* PAGE TEXT:
__________________________________________________

# Lab 05: Linear Regression
In Lab 05, we will write a simple gradient descent algorithm to learn weights for housing price prediction. We will only use one variable (area), but we will train over a whole dataset. 

By the end of this lab, you should be know very clearly how Gradient Descent works for single variable linear regression.

**SUBMISSION**

You should submit a `lab05-yourname.py` file on Moodle, NOT a Jupyter Notebook, which answers the EXERCISE QUESTIONS (using comments) and which solves the ASSIGNMENT below. PLEASE DO NOT USE ARABIC IN THE FILENAME.

**LAB CLASS SOLUTIONS**

You may use the code that is covered in class time, but you _must_ (re-)type it yourself!!  So, during lab class, I recommend that you open a `lab05-yourname.py` file in VSCode and try to run bits of it as we go along.

__________________________________________________

* GIVEN INFORMATION:
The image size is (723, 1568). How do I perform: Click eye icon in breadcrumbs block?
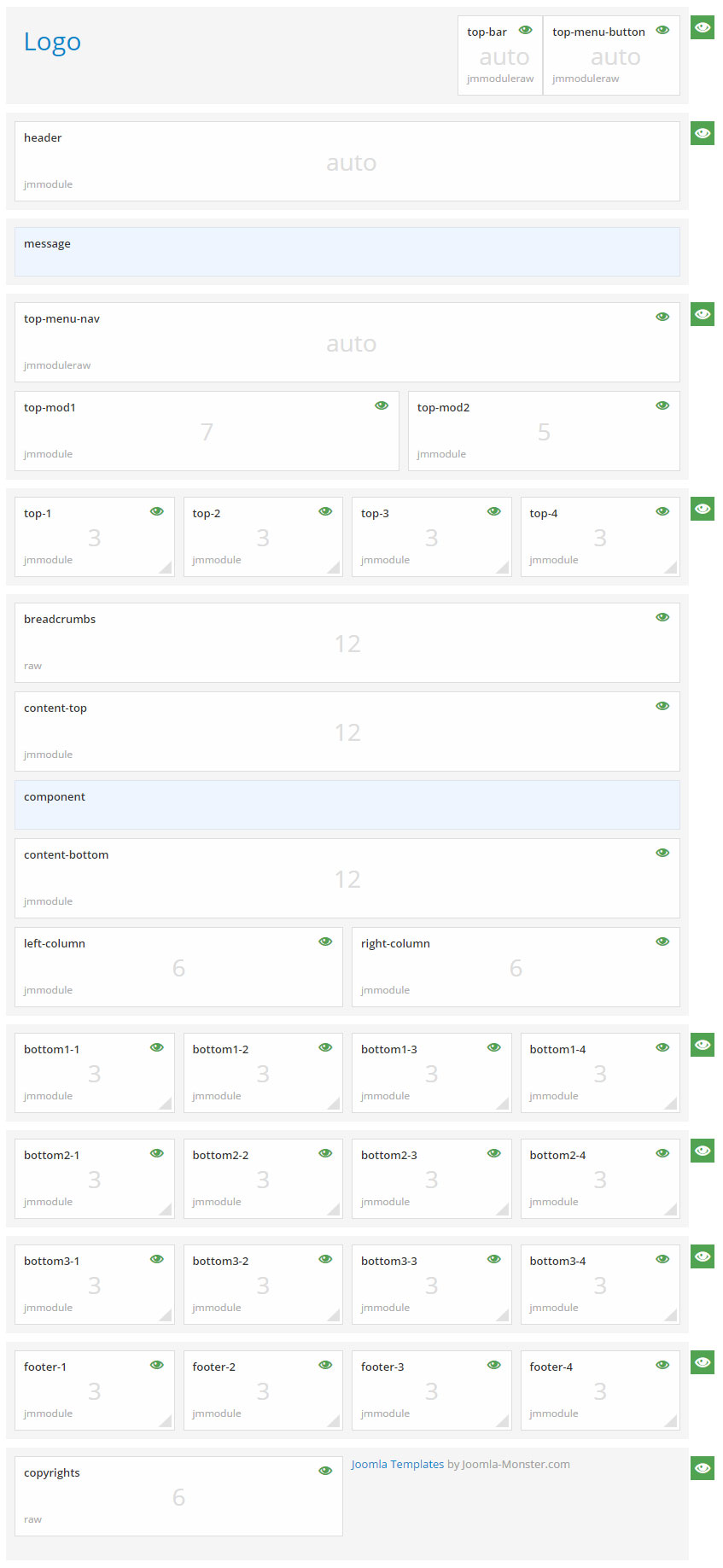(662, 617)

__________________________________________________

* AIM: Resume the linear regression lab page from where it stops. This material has no connection to the linear regression lab page.

* TASK ANSWER:
**DUE DATE**

30th April, 2025 -- 1 week

**GRADING**

This Lab is worth 12.5% of your overall course grade. Completeness, correct output/answers, and style are all part of the criteria.

**LATE WORK**

Late work will be penalized by 25 points. However, it can be submitted until the day of the Final Exam.

In [None]:
import numpy as np
import pandas as pd
import kagglehub
from random import random
from matplotlib import pyplot as plt

## Walkthrough: Import Data from Kaggle
We take our data from the [Housing Prices Dataset on Kaggle](https://www.kaggle.com/datasets/yasserh/housing-prices-dataset/data). This gives the `price` of houses based on numeric features like `area` or `bedrooms`, but also categorical features like `basement` and `airconditioning`.

In [None]:
path = kagglehub.dataset_download("yasserh/housing-prices-dataset")
df = pd.read_csv(path + "/Housing.csv")
print(f"Imported housing prices dataset with {df.shape[0]} rows")

In [None]:
housing_prices = pd.DataFrame()
housing_prices['price_1M'] = df['price'].apply(lambda x:x/1000000)
housing_prices['area_100m'] = df['area'].apply(lambda x:x/1000)
housing_prices

### Exercise questions
**Q1**: What did we just do with the data in the code above? (Mark with an X instead of line)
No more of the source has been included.